▸ **Task directions**
Search the records for the string "column" and return each line that has it.

▸ **Input data**
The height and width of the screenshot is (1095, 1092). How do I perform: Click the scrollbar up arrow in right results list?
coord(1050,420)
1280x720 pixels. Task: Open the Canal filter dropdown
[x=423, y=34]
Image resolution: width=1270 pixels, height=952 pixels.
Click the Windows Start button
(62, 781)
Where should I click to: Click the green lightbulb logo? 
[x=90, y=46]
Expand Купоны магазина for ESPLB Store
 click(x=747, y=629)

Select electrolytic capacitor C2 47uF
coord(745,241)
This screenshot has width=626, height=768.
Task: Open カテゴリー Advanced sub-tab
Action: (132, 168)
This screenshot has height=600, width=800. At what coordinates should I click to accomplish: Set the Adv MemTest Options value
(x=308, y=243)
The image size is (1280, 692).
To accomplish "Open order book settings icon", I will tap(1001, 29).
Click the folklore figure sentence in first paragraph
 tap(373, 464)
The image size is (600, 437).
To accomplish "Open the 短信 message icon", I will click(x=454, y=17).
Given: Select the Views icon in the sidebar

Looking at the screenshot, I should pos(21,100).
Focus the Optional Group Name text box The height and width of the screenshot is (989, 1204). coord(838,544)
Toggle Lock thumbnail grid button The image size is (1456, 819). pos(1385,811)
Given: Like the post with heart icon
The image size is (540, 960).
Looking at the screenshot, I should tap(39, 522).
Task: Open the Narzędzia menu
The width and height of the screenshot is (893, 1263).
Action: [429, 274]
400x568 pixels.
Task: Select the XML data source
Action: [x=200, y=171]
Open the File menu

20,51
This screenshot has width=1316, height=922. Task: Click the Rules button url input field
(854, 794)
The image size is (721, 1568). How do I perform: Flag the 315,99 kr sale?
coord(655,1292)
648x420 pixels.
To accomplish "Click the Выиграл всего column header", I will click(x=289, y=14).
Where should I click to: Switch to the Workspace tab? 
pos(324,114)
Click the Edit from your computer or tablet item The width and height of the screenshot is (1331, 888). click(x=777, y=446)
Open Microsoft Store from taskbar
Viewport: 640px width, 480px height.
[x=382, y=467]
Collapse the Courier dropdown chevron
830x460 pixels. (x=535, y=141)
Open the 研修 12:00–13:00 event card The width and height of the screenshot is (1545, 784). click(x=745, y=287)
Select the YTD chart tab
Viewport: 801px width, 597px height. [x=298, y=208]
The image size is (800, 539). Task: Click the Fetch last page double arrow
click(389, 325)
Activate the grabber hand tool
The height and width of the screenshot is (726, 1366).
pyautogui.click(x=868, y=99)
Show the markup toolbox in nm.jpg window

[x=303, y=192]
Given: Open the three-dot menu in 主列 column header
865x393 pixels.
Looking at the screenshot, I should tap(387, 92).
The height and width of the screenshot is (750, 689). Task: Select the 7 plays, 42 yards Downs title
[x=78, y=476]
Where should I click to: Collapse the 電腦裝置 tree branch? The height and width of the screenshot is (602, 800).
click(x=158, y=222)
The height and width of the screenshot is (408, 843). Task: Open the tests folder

▸ **Exercise response**
To accomplish "Click the Выиграл всего column header", I will click(x=289, y=14).
Given: Open the three-dot menu in 主列 column header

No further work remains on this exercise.